Passage shown |

* START *

A TOP KHMER ROUGE LEADER, GOING PUBLIC, PLEADS IGNORANCE

by Seth Mydans
The New York Times
January 3, 2004

As Cambodia moves closer to convening a trial for the deaths of 1.7 million people under the brutal rule of the Khmer Rouge in the 1970's, one of the movement's top leaders has begun to plead his case publicly, claiming ignorance, innocence, shock and contrition.

"I have found it so difficult to believe what people told me of what happened under the Khmer Rouge regime, but today I am very clear that there was genocide," said the leader, Khieu Samphan, 72, in one of a series of interviews he has given reporters in recent days.

United Nations experts have been working in Cambodia to prepare the groundwork for an international tribunal after an agreement in principle with the Cambodian government in June. Many political, technical and financial hurdles remain, however, and many analysts doubt the experts' prediction that a trial could begin as early as this year.

* END *

Data lines |
* START *

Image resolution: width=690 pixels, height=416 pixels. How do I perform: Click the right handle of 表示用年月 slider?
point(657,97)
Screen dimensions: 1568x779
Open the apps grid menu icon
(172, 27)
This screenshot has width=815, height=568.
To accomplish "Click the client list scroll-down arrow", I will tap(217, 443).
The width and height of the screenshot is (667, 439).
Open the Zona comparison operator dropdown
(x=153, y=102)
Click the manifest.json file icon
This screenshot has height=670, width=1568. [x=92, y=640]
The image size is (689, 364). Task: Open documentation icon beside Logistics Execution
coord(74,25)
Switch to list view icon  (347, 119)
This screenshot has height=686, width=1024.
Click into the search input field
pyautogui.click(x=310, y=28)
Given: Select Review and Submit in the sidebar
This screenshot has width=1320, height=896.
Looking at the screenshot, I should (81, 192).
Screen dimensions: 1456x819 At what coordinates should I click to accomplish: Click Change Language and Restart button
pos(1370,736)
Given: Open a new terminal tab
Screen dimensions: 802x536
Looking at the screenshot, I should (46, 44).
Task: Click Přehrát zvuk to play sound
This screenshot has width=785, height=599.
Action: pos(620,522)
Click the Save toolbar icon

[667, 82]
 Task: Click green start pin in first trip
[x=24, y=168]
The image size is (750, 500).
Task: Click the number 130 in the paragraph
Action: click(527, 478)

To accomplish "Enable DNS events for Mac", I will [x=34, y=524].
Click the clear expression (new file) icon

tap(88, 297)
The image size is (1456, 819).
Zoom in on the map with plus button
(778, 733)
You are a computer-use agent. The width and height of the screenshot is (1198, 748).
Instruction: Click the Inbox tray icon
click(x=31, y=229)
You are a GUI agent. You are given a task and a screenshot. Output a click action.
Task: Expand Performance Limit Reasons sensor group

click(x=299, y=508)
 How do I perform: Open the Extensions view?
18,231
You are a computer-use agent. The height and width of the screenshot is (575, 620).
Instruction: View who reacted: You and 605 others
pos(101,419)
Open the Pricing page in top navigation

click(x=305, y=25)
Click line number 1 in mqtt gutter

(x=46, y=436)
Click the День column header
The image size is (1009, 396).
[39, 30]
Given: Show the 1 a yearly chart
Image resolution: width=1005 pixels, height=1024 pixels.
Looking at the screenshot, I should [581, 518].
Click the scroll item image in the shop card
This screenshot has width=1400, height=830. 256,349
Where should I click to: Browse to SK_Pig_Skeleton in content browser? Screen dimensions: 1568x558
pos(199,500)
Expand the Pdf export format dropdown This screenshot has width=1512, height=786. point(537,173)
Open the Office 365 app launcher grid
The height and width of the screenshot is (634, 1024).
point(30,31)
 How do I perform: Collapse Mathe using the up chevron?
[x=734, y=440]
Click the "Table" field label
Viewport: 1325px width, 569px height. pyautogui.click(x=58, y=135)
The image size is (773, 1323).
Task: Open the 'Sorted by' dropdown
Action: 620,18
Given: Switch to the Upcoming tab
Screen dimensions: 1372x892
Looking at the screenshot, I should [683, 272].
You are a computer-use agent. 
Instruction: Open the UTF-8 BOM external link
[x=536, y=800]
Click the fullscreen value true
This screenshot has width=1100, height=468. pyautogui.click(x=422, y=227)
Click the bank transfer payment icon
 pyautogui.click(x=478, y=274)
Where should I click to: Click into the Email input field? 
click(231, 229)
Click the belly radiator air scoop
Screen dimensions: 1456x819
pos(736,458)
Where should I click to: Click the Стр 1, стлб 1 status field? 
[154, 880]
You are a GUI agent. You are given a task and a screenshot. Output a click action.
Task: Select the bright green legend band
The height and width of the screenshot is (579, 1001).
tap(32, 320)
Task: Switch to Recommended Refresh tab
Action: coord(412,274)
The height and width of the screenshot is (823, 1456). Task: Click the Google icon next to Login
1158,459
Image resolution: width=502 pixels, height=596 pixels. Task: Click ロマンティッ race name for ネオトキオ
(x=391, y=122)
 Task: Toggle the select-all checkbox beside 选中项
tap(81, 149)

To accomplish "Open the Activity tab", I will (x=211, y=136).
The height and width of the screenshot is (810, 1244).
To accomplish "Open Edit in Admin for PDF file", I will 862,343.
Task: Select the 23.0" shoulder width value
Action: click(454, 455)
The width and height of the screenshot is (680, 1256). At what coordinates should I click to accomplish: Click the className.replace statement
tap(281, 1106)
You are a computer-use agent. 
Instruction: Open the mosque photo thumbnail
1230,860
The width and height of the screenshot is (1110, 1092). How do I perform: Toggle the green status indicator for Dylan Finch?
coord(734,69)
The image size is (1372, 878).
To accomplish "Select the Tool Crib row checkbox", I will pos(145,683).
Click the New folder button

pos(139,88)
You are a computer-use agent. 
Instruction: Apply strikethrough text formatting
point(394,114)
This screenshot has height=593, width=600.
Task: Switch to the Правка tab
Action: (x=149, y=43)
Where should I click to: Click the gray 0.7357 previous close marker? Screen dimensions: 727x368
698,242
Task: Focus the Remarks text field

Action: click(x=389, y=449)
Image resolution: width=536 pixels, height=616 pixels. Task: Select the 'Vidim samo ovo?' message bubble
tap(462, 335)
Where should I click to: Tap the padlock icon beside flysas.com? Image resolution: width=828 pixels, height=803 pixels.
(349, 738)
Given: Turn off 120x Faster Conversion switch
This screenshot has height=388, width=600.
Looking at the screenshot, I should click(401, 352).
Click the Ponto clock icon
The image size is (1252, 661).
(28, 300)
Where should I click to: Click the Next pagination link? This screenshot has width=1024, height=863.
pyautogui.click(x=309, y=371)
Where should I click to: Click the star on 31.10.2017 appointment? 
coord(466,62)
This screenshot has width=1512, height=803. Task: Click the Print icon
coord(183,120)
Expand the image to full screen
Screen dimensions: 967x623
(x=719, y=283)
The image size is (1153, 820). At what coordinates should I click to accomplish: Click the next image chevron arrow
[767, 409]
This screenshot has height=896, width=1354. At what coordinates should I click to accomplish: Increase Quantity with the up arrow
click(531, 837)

* END *

Set problem A | From the Khmer Rouge article, quote the passage between "As Cambodia moves" and "in recent days.", inclusive.
Set problem B | According to the Khmer Rouge article, how many people died under the movement's rule in the 1970s?

Expected answer A |
As Cambodia moves closer to convening a trial for the deaths of 1.7 million people under the brutal rule of the Khmer Rouge in the 1970's, one of the movement's top leaders has begun to plead his case publicly, claiming ignorance, innocence, shock and contrition.

"I have found it so difficult to believe what people told me of what happened under the Khmer Rouge regime, but today I am very clear that there was genocide," said the leader, Khieu Samphan, 72, in one of a series of interviews he has given reporters in recent days.

Expected answer B | 1.7 million people